» What is being asked
Only an exact copy is wanted: the lines from the one holding "Task: Open the 후기 2,702개 reviews link" through the last line below, minus the pictures.

• • • •

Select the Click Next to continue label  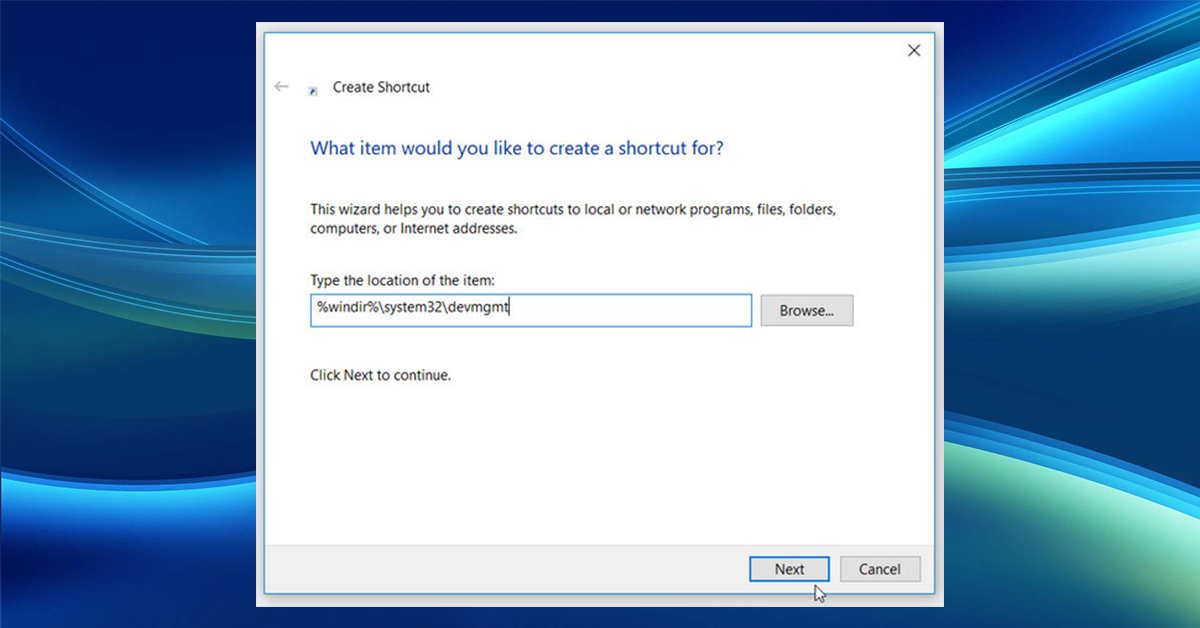[x=379, y=375]
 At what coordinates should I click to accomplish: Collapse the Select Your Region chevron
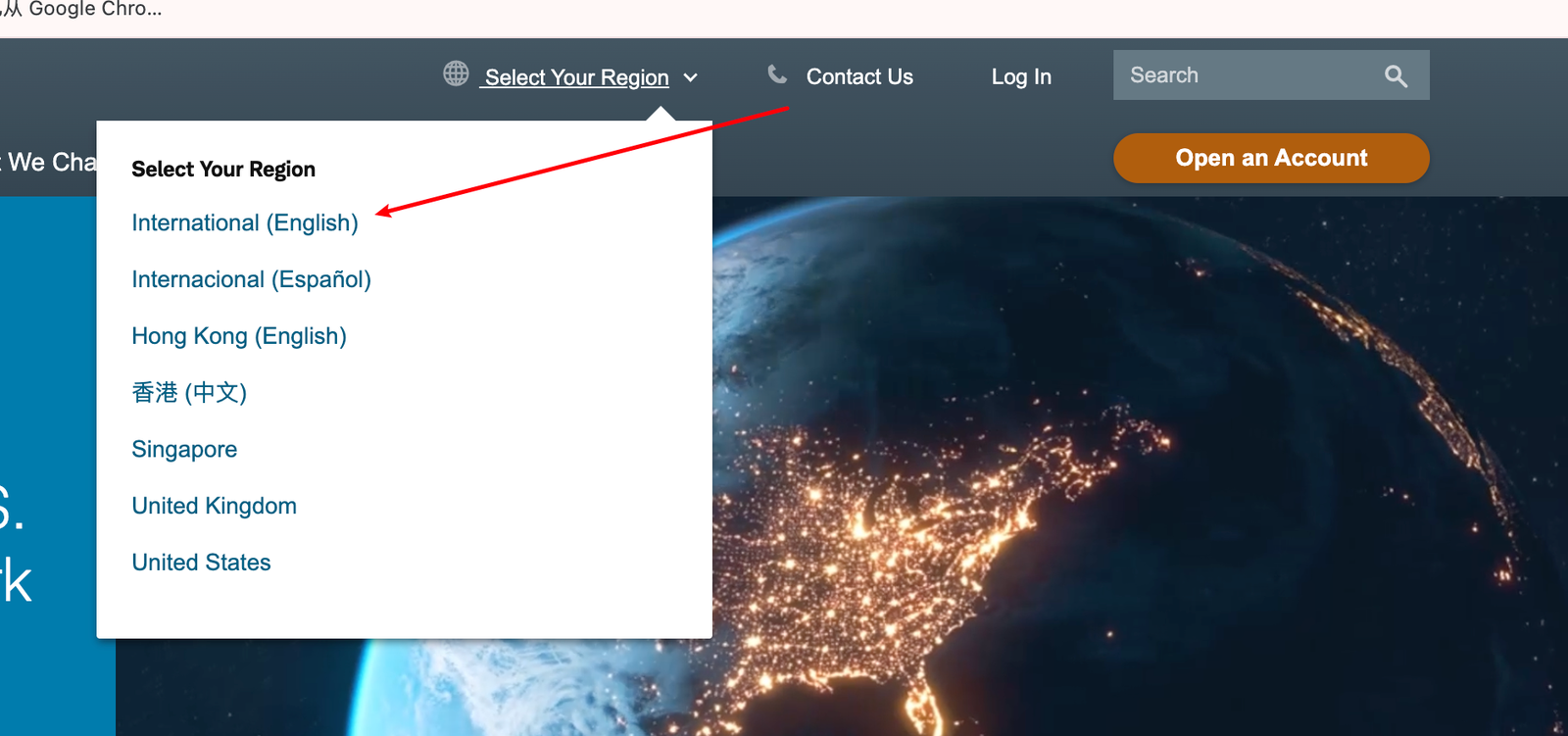click(x=691, y=77)
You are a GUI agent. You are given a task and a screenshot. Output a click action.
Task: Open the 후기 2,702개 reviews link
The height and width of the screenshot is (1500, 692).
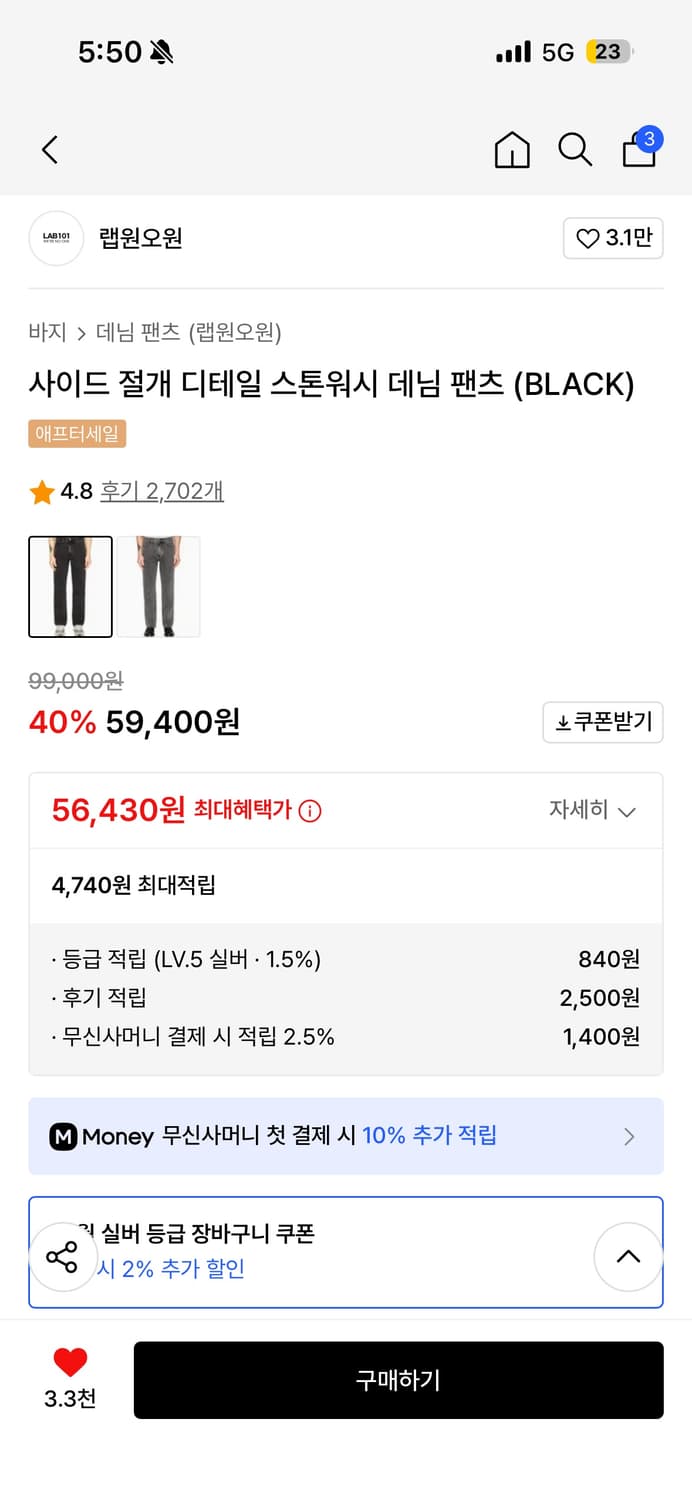pos(162,491)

• • • •

» Answer to this task
Task: Open the 후기 2,702개 reviews link
The height and width of the screenshot is (1500, 692).
pos(162,491)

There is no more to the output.